Há duas mães: uma que tem uma família estruturada, com um
marido e uma filha, numa harmoniosa convivência, daquele tipo de convivência de
sentar-se à varanda de casa e jogar conversa fora, cantar alguma canção folclórica
e lembrar situações pitorescas da vida. Na outra via, uma mãe que só tem como
família um filho, e vive com ele uma relação difícil, distante, de
desencontros. Desencontros no espaço coabitado, e desencontro afetivo –
enquanto ela procura ser carinhosa dentro da medida do seu melhor, o menino a
mantem afastada dele. Uma mãe é tranquila, serena, apenas esperando o seu
destino chegar, o que não tarda a acontecer. A outra tem uma vida social/emocional
agitada, de romances efêmeros e noturnos, ao que tudo indica.

— Tarefa escrita A —
Mostre todas as linhas que contêm a palavra "Emergency", levando em conta maiúsculas e minúsculas.
O trecho e as linhas não têm nenhuma relação entre si.

— Material extraído —
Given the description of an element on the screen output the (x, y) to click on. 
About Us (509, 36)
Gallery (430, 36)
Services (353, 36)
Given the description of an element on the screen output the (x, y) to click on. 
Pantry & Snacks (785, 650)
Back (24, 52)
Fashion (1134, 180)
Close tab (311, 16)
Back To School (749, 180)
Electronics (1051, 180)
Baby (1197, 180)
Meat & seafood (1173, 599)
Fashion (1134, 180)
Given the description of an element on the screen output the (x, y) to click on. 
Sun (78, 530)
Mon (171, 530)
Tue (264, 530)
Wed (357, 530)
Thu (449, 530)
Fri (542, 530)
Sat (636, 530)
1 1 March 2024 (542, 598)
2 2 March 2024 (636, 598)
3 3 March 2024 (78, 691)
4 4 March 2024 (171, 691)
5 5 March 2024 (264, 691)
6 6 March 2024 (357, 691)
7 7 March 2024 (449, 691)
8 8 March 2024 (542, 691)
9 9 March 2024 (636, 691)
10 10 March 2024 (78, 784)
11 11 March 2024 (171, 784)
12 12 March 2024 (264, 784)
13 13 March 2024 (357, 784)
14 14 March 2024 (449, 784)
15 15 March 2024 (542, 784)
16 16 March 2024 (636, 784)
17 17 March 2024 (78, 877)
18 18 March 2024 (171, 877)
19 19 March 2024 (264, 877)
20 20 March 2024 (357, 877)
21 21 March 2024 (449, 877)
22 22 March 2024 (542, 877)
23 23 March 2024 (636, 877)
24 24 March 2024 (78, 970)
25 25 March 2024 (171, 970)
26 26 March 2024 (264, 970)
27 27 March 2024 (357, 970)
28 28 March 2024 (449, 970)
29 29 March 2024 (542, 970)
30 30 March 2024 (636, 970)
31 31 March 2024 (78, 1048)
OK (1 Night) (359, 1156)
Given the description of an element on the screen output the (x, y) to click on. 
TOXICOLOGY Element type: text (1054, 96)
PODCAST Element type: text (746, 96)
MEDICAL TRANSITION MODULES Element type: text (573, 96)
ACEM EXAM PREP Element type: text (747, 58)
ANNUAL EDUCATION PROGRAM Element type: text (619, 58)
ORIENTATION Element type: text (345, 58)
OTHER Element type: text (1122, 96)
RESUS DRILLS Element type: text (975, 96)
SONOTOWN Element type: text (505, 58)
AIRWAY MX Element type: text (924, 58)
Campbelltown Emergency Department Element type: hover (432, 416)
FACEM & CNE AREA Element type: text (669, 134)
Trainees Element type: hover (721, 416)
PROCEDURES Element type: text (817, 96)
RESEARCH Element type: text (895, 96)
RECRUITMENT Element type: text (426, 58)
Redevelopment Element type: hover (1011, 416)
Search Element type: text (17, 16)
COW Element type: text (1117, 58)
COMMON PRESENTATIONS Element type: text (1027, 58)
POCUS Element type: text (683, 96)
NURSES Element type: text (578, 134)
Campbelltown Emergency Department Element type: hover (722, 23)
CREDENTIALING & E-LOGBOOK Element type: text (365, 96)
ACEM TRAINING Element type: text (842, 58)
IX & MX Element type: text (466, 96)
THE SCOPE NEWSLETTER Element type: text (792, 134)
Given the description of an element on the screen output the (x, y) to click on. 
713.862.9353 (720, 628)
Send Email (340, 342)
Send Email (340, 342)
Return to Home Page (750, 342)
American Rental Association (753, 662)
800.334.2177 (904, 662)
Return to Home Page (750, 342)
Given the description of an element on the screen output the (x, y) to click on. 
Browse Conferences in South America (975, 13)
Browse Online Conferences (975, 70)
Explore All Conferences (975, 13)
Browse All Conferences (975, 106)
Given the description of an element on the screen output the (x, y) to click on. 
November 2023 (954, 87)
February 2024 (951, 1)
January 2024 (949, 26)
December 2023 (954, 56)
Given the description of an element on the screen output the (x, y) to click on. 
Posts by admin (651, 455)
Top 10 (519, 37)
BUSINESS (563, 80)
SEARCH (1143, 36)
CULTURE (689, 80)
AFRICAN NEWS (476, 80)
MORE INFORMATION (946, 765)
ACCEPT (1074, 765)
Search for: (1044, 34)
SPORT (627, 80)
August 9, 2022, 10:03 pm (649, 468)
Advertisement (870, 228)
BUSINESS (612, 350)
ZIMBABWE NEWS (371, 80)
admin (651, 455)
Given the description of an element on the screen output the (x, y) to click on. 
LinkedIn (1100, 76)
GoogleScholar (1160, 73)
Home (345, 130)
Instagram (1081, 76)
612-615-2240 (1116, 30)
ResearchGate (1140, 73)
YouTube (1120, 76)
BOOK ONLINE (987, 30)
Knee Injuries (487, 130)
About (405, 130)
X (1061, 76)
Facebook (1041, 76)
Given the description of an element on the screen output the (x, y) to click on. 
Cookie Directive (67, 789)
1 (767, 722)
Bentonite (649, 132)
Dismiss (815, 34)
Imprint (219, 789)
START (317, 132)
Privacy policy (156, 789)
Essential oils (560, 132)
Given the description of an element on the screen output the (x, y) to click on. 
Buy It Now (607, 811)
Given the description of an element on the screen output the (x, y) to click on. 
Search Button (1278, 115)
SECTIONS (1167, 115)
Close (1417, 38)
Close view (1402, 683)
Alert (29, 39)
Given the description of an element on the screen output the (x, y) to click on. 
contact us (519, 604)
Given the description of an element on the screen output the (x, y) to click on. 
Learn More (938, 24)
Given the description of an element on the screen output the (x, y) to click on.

— Tarefa escrita B —
Responda com base no trecho sobre as duas mães:
(i) Quem compõe a família da primeira mãe?
(ii) Como o trecho descreve a relação da segunda mãe com o filho?
(iii) Como é a vida social e emocional da mãe que não é tranquila?

— Resultado final A —
Campbelltown Emergency Department Element type: hover (432, 416)
Campbelltown Emergency Department Element type: hover (722, 23)

— Resultado final B —
(i) Um marido e uma filha.
(ii) Uma relação difícil, distante, de desencontros.
(iii) Agitada, de romances efêmeros e noturnos.